Your assignment:
Skip the pictures. Retype exactly, and only, the lines between the line holding "457x577 pixels. At" and the last line below, inclusive.

The input:
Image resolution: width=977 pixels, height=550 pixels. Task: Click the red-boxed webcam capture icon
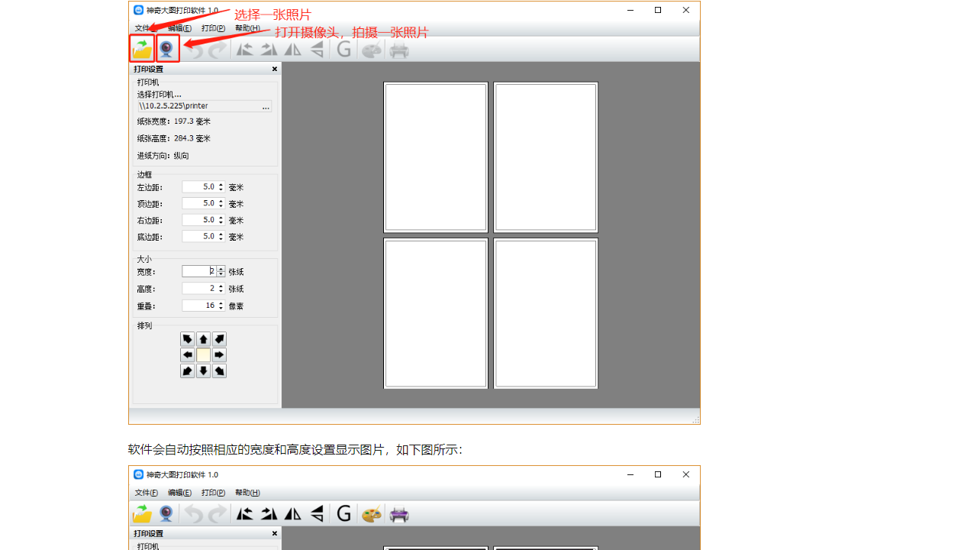(x=167, y=49)
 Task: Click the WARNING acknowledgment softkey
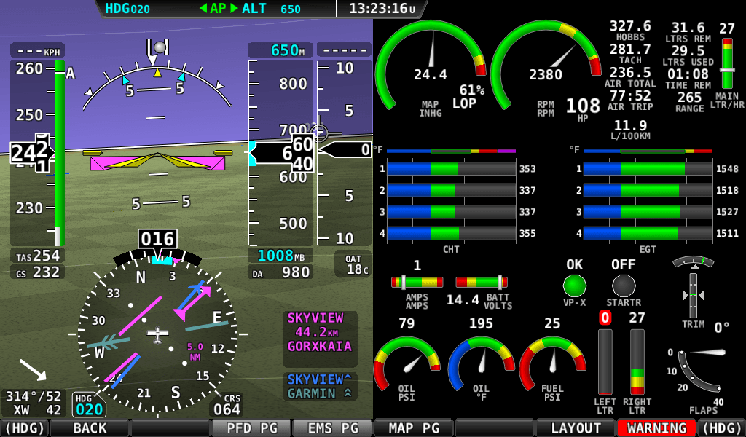point(655,428)
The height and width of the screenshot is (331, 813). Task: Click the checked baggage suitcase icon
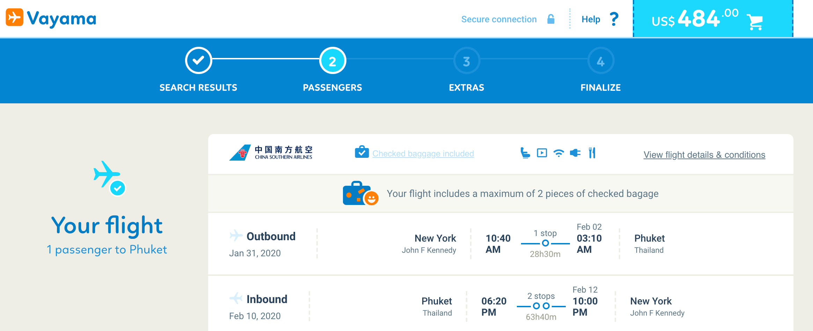coord(362,152)
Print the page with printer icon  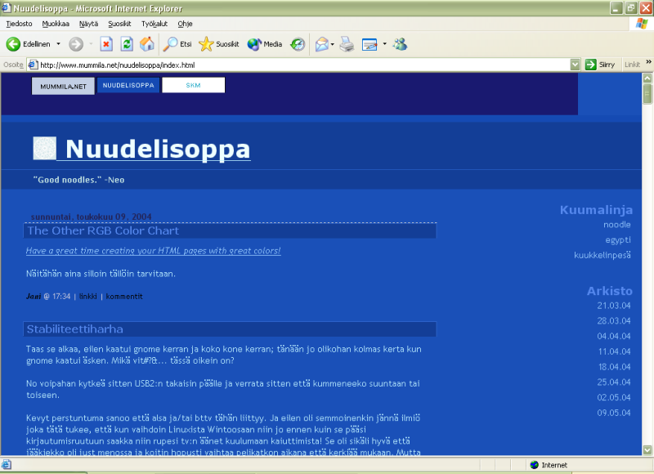point(347,44)
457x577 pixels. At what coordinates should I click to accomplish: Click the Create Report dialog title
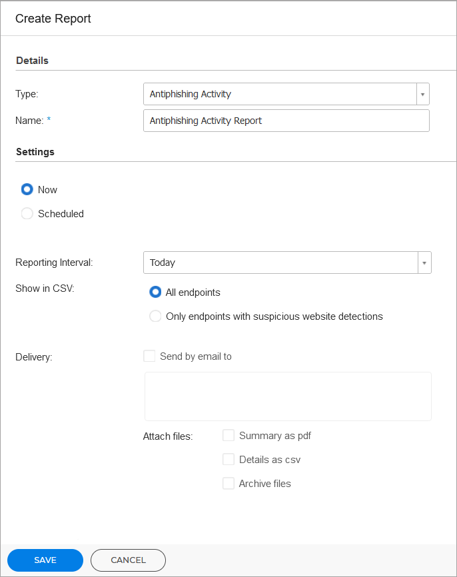tap(53, 19)
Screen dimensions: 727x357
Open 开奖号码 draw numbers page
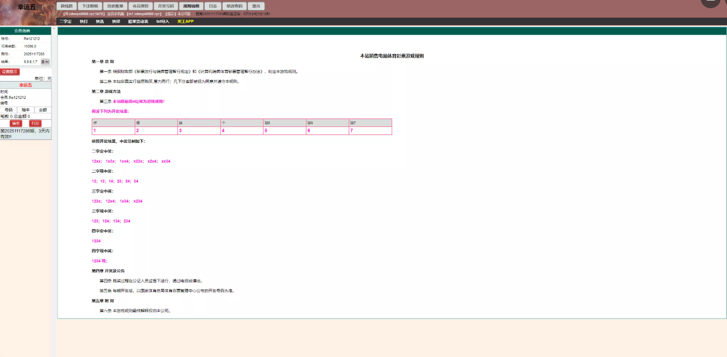pos(166,6)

Exercise result:
457x577 pixels. At what coordinates should I click to accomplish: Click the Create Report dialog title
tap(53, 19)
Screen dimensions: 727x357
Open 开奖号码 draw numbers page
pos(166,6)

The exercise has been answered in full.